United Drug profits down 10%
United Drug has today announced first half results for the six months ending March 31, 2009.
Pre-tax profits, before amortisation and the exceptional item, fell by just less than 10% to €30m.
Revenue for the period is €850.9m, an increase of 1% compared to 2008.
The restructuring programme announced at the end of the 2008 financial year gives rise to a once-off exceptional cost in the period of €6m.
Diluted earnings per share, also before amortisation and the exceptional item fell by 12% to 10.63 cent per share. Despite the fall in earnings, an interim dividend of 2.23 cent per share has been declared, in line with 2008.
The company has highlighted a 19% weakening in the value of sterling relative to the euro in its explanation of the results. The firm stated that, on a constant currency basis, operating profits in the period are 5% ahead of 2008.
"The sharp decline in the economies in which United Drug operates has had a number of impacts on the business during the period resulting in more challenging trading conditions in some parts of the Group and buoyant trading in other parts," said United Drug chief executive officer Liam FitzGerald.
"These factors combined with a 19% fall in the value of sterling relative to the euro have resulted in profits and earnings for the period below those reported in the same period last year.

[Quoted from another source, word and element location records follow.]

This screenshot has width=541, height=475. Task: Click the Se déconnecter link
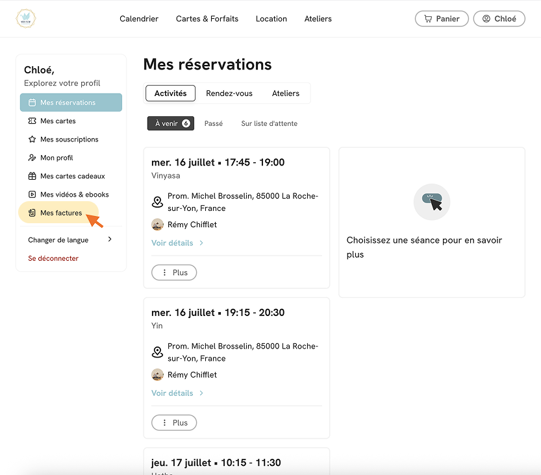(x=53, y=258)
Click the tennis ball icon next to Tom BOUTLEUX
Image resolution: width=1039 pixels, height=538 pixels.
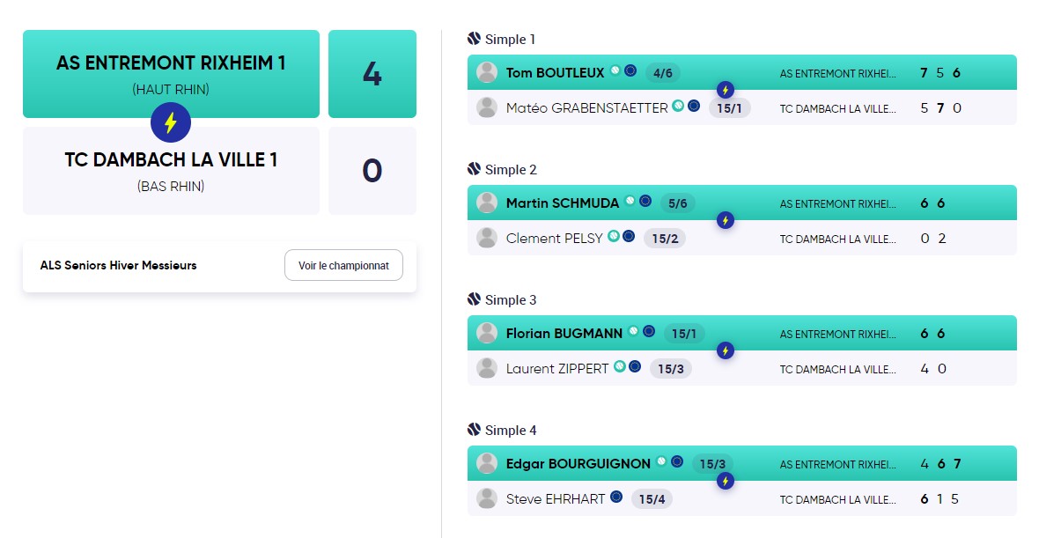coord(615,70)
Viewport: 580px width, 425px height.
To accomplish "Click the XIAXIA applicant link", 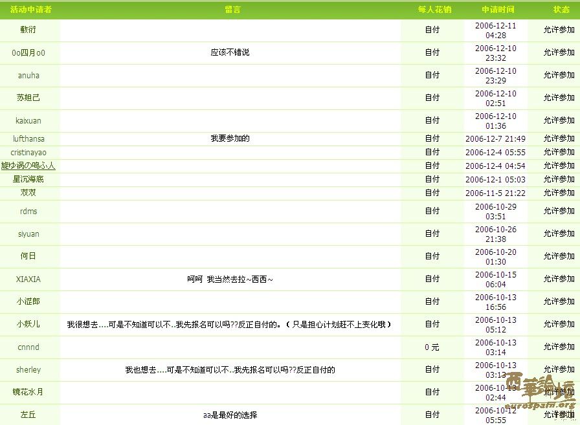I will (28, 279).
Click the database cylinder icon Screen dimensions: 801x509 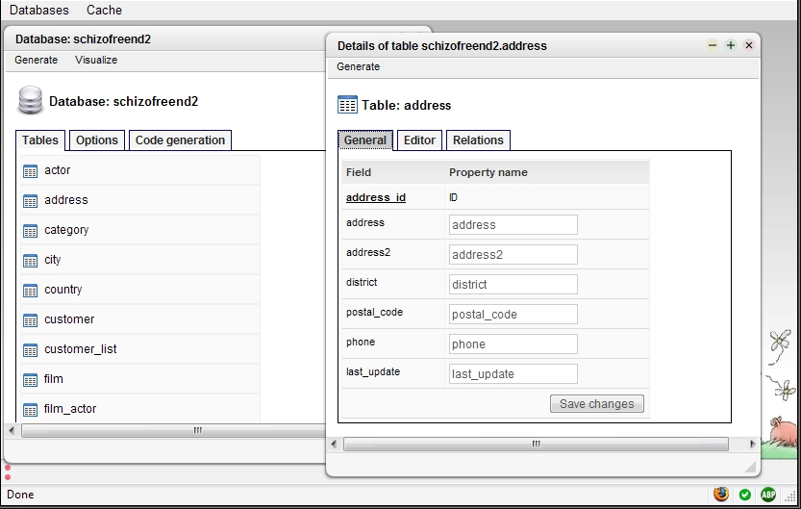[x=30, y=100]
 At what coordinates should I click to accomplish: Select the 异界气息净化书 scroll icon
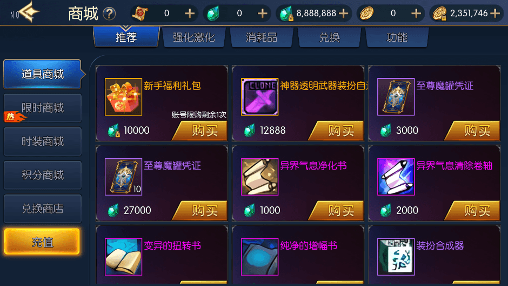coord(259,177)
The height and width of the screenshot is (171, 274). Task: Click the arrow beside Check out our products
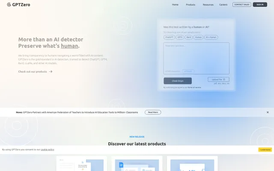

"At the end of the 2008 financial year, United Drug announced plans to streamline its operating structure into three new divisions; healthcare supply chain, packaging & speciality and contract sales & marketing services; to provide a more efficient and cost effective service to our clients.

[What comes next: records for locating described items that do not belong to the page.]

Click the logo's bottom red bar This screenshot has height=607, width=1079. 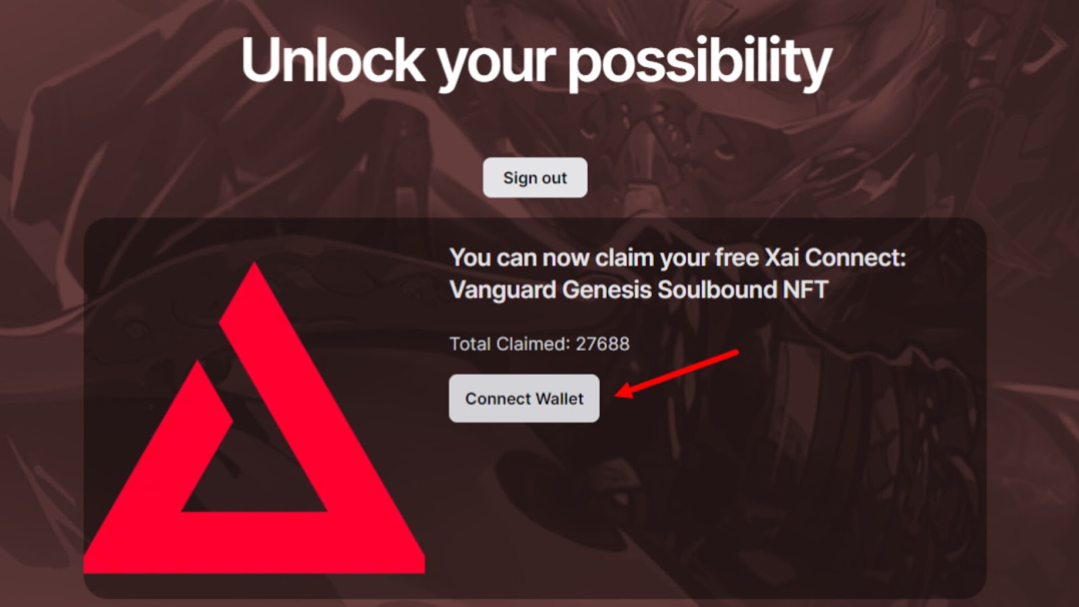(x=254, y=543)
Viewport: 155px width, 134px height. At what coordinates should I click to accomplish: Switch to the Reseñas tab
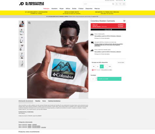(x=38, y=101)
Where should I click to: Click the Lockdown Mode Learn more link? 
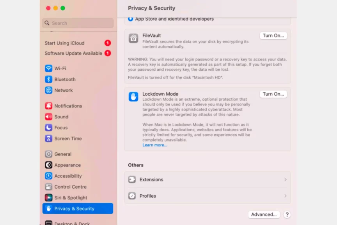coord(154,145)
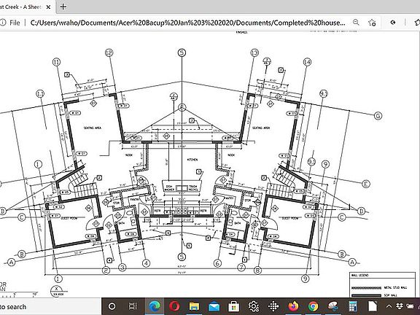Click the Cortana circle button
This screenshot has height=315, width=420.
click(112, 306)
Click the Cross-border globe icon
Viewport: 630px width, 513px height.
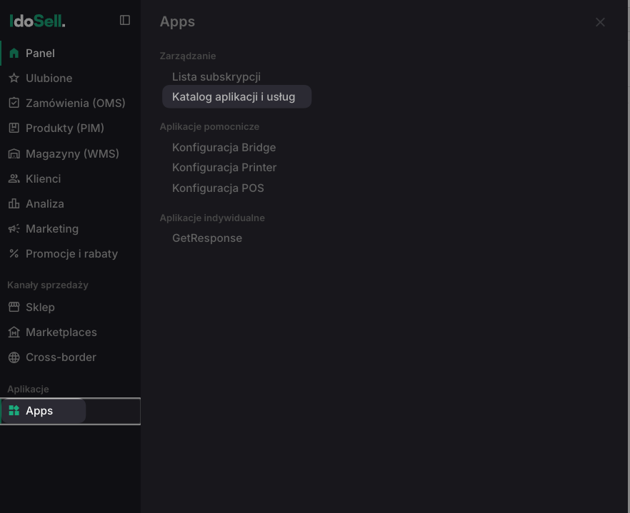14,357
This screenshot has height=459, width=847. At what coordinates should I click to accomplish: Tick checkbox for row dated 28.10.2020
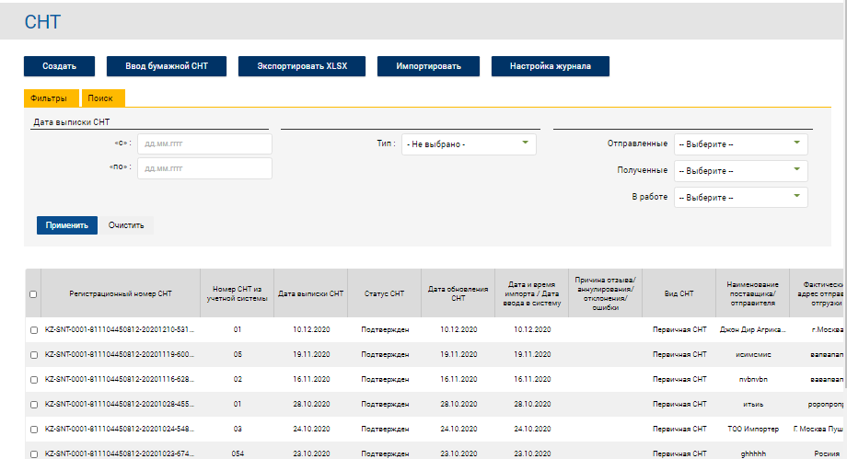[x=33, y=404]
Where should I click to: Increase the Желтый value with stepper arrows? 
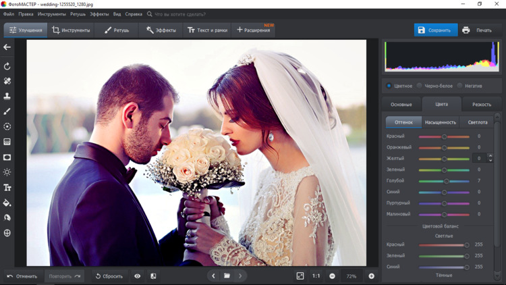tap(490, 156)
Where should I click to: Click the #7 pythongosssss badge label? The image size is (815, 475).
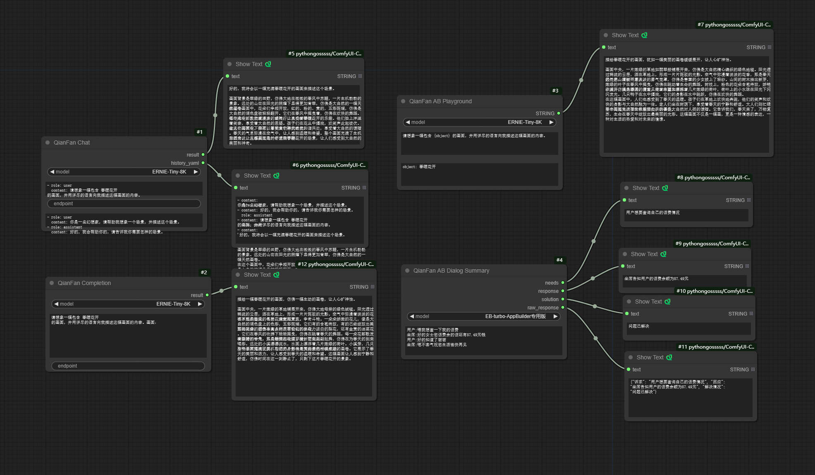(x=734, y=25)
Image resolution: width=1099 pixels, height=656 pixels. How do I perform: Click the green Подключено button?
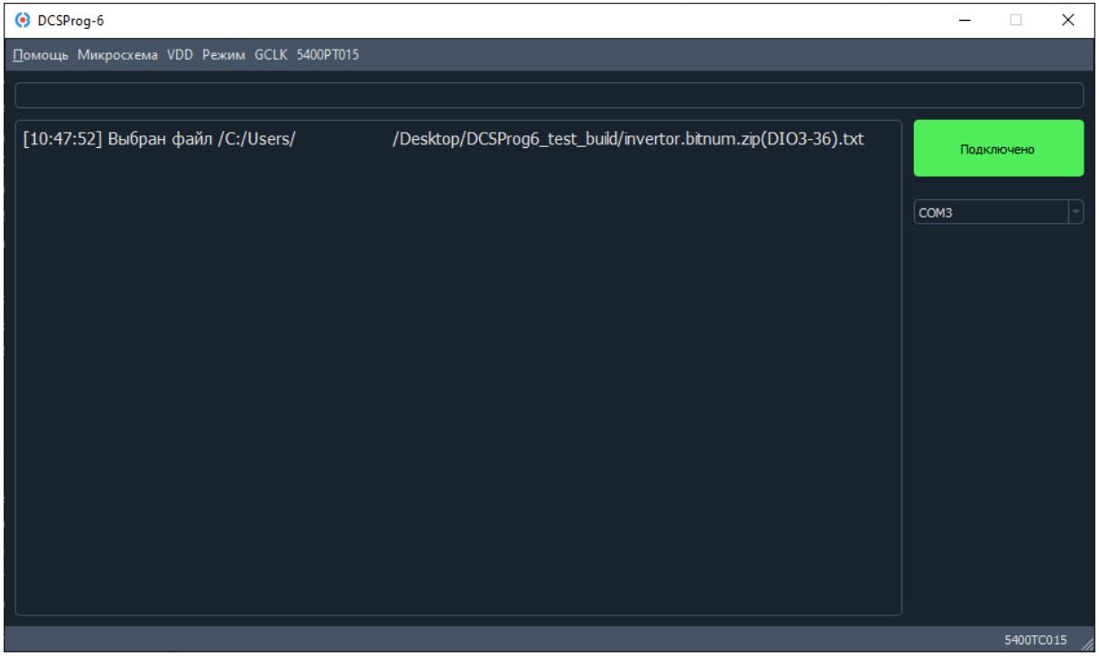coord(998,148)
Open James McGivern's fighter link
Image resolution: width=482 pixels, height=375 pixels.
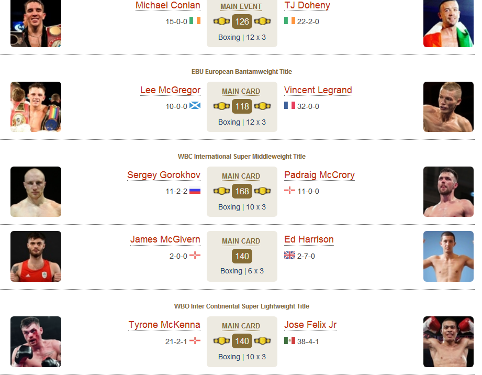click(165, 239)
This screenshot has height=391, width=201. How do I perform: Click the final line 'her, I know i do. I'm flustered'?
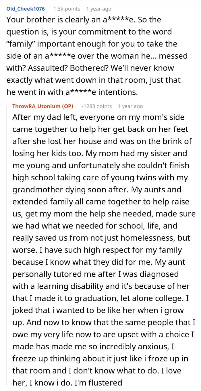pos(67,383)

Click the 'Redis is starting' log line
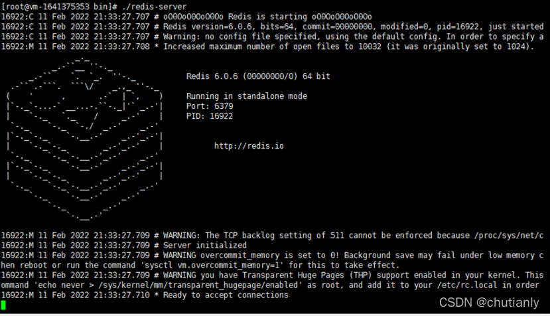point(186,17)
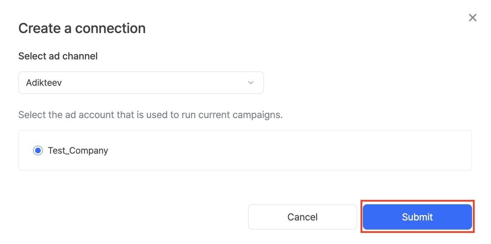Exit the dialog with the close icon
The image size is (491, 244).
(472, 18)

"This restructuring programme is well underway and will be completed before the end of the current financial year in line with the timetable set. This programme will deliver annualised savings of €7-8m and leave United Drug as a more efficient organisation going into 2010.
"The timing of this restructuring, announced at the end of the last financial year, has proved very beneficial as it has allowed us to aggressively push forward necessary cost savings at a challenging time."